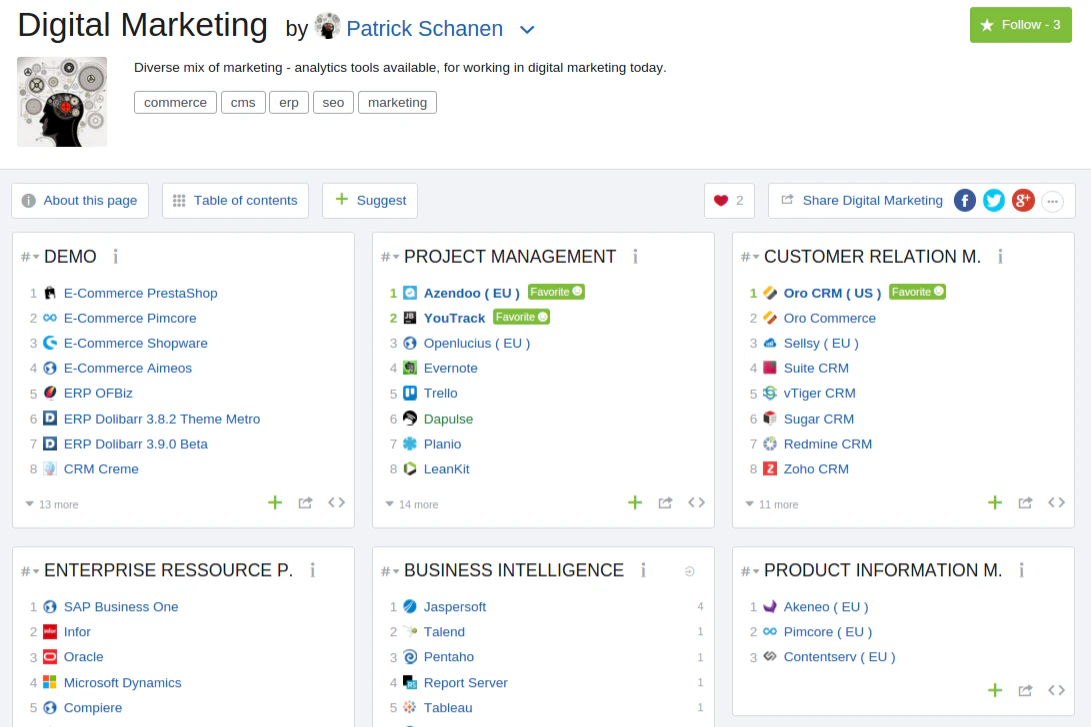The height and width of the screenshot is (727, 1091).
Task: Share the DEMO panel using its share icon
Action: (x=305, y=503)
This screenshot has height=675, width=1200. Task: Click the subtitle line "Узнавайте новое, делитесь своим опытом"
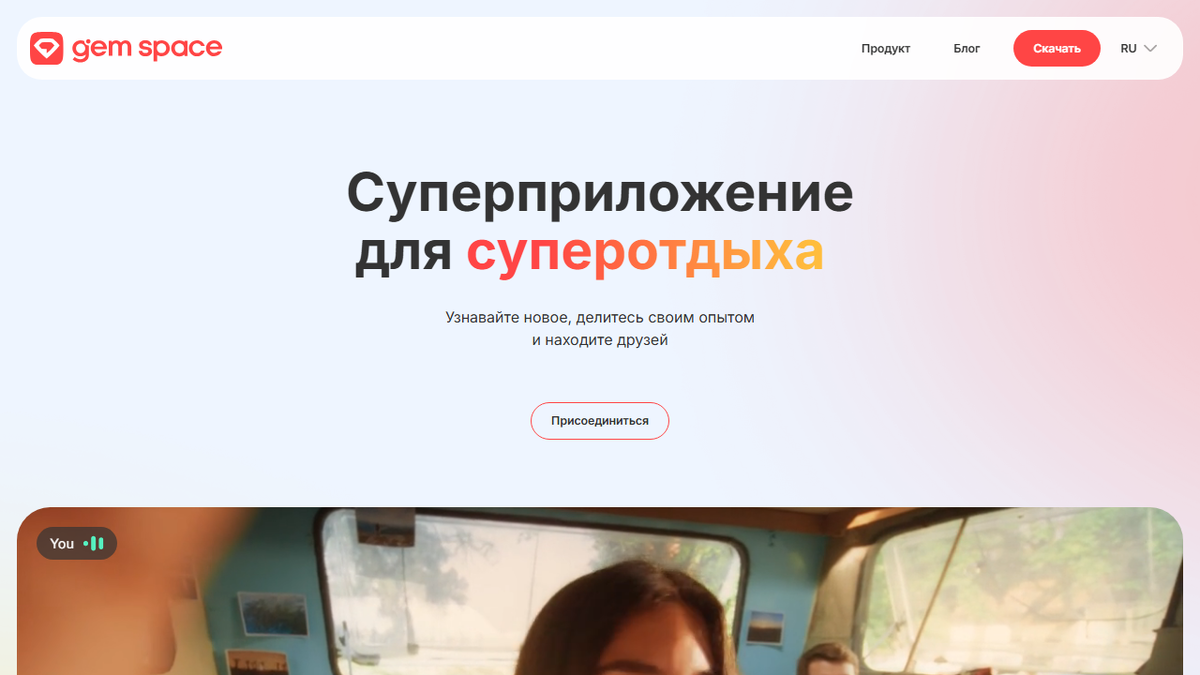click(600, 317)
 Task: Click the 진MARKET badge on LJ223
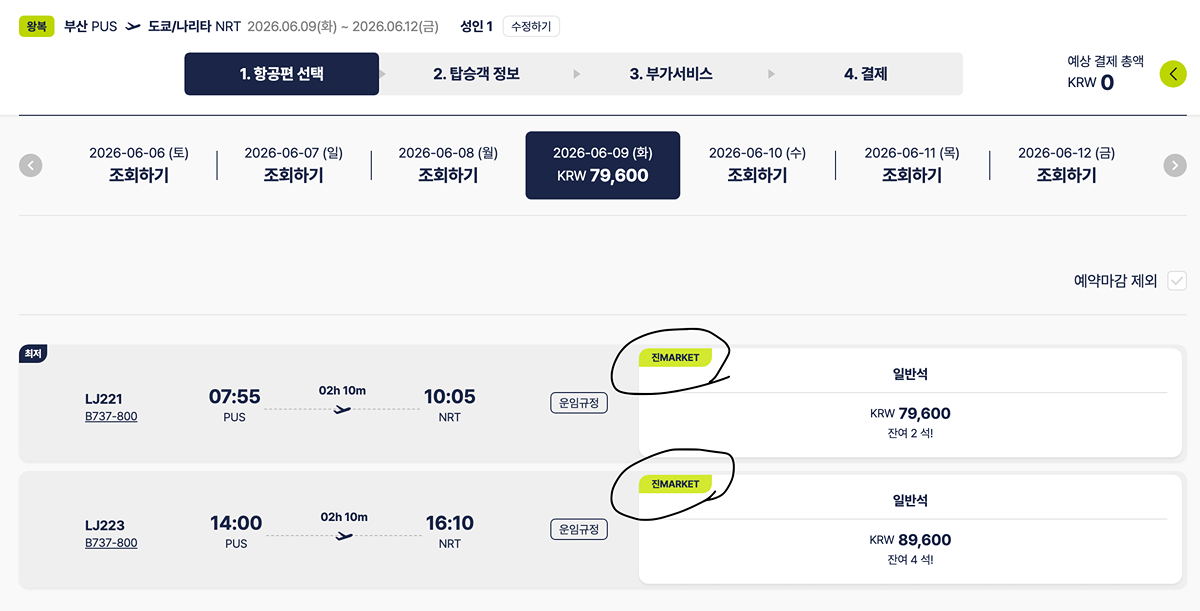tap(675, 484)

+--

=== Görev Tanımı ===
Kayıtları yeniden yazarak "badge" ifadesini "label" ifadesiyle değiştirin ve geri kalan her şeyi aynen koruyun. Resimleri cevaba eklemeyin.

=== Doğru Cevap ===
The height and width of the screenshot is (727, 1091).
Task: Share the DEMO panel using its share icon
Action: (x=305, y=503)
This screenshot has height=675, width=1200. Task: Click the subtitle line "Узнавайте новое, делитесь своим опытом"
click(600, 317)
 Task: Click the 진MARKET label on LJ223
tap(675, 484)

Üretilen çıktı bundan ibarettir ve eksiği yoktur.